Na prática, as luvas funcionam como uma compensação pelo valor do ponto, que já possui clientela estabelecida, fluxo de pedestres ou infraestrutura específica. O erro comum aqui é tratar as luvas como uma taxa administrativa qualquer. Do ponto de vista do inquilino, pagar luvas exige uma análise rigorosa do retorno sobre o investimento. Se o valor pago a título de luvas for muito alto, ele deve ser diluído no fluxo de caixa ao longo dos anos de contrato para verificar se o custo de ocupação não inviabilizará a margem de lucro do negócio.
A carência como ferramenta de equilíbrio financeiro
Diferente das luvas, a carência é um instrumento de mitigação de risco e investimento em melhorias. Ela ocorre quando o proprietário concede um período — geralmente de 30 a 90 dias — sem a cobrança de aluguel. Esse tempo é fundamental para que o locatário realize obras de adaptação do imóvel ao seu modelo de negócio ou para que consiga estruturar o faturamento inicial antes de assumir o custo fixo total.

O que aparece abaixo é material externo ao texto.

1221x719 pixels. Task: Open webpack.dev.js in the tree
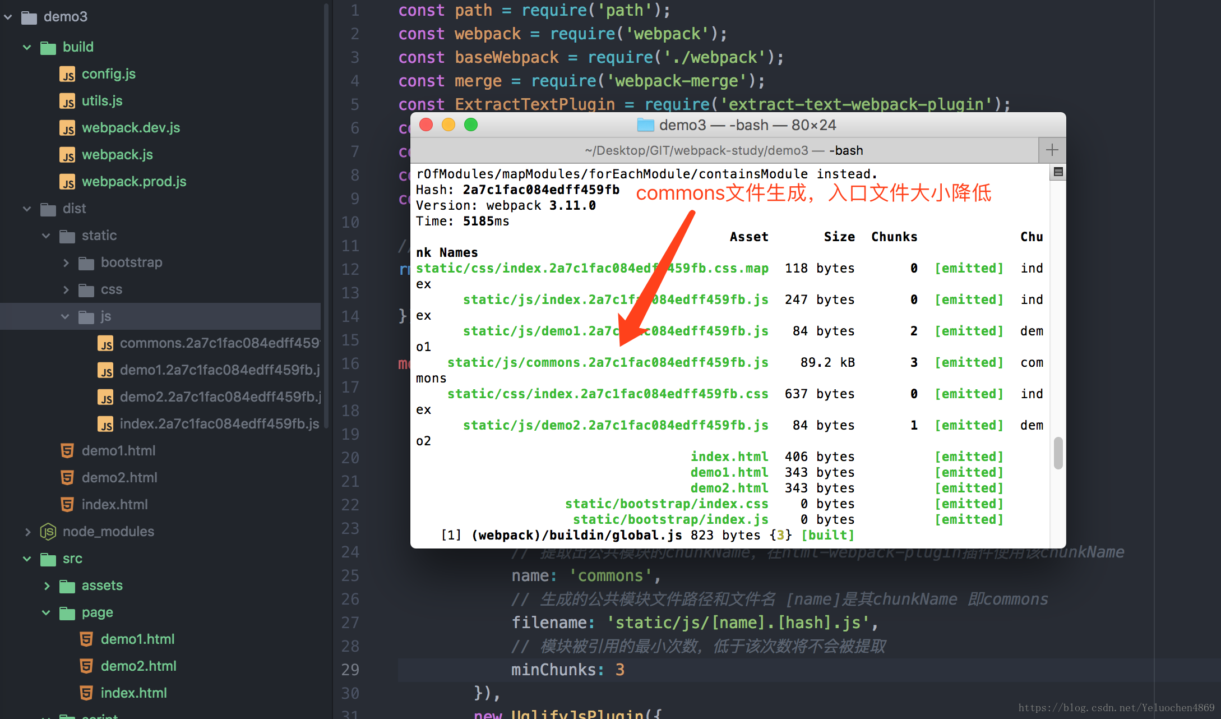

Um cenário real que observo com frequência envolve o aluguel de galpões logísticos ou lojas de rua que necessitam de reformas estruturais. Se o inquilino precisa investir 100 mil reais em adequações elétricas e acessibilidade, a carência atua como um desconto indireto nesse capital. O proprietário, por outro lado, aceita esse período de vacância remunerada porque prefere um contrato de longo prazo com um inquilino que valorizará o imóvel do que manter o espaço vazio e sem benfeitorias.
Estratégias na mesa de negociação
Ao sentar para discutir um contrato, a negociação deve ser pautada na transparência sobre o estado do imóvel e as expectativas de faturamento. Se a imobiliária ou o proprietário insiste em um valor de luvas elevado, o inquilino deve contrapor com um pedido de carência maior ou um contrato com prazo que garanta a amortização desse valor.

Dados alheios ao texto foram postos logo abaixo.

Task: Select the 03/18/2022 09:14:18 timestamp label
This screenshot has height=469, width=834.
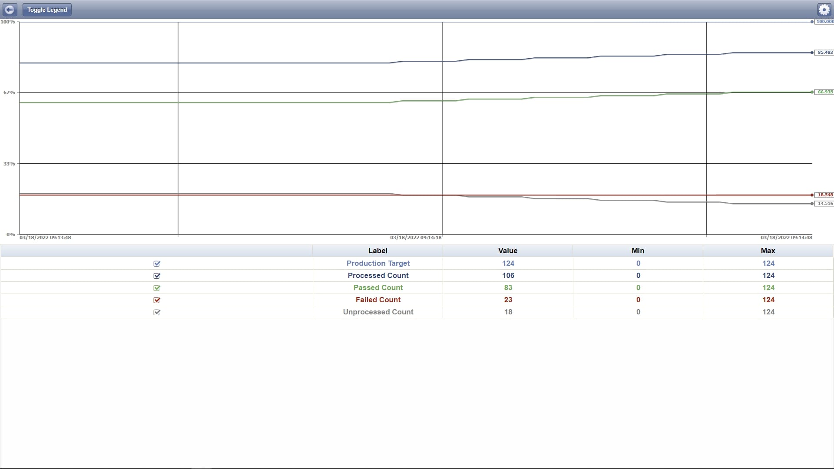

É vital que todos os acordos sejam redigidos com clareza. A carência, por exemplo, deve constar explicitamente no contrato, especificando se há isenção apenas do aluguel ou também dos encargos acessórios, como condomínio e IPTU. Já as luvas devem ser registradas como uma transação lícita de fundo de comércio, garantindo que o valor seja reconhecido legalmente caso haja necessidade de revisões judiciais futuras.
Aqueles que ignoram a importância de formalizar esses detalhes costumam enfrentar problemas no momento de renovação ou, pior, em casos de rescisão antecipada. A Lei do Inquilinato protege as partes, mas ela não substitui a necessidade de um contrato bem estruturado que antecipe os riscos operacionais. O segredo da longevidade comercial reside justamente na capacidade de equilibrar o custo de entrada com a viabilidade financeira do espaço escolhido, tratando o contrato não como um custo, mas como um ativo do negócio. O mercado imobiliário valoriza quem entende que a locação comercial é, acima de tudo, uma parceria estratégica entre quem possui o imóvel e quem gera valor nele.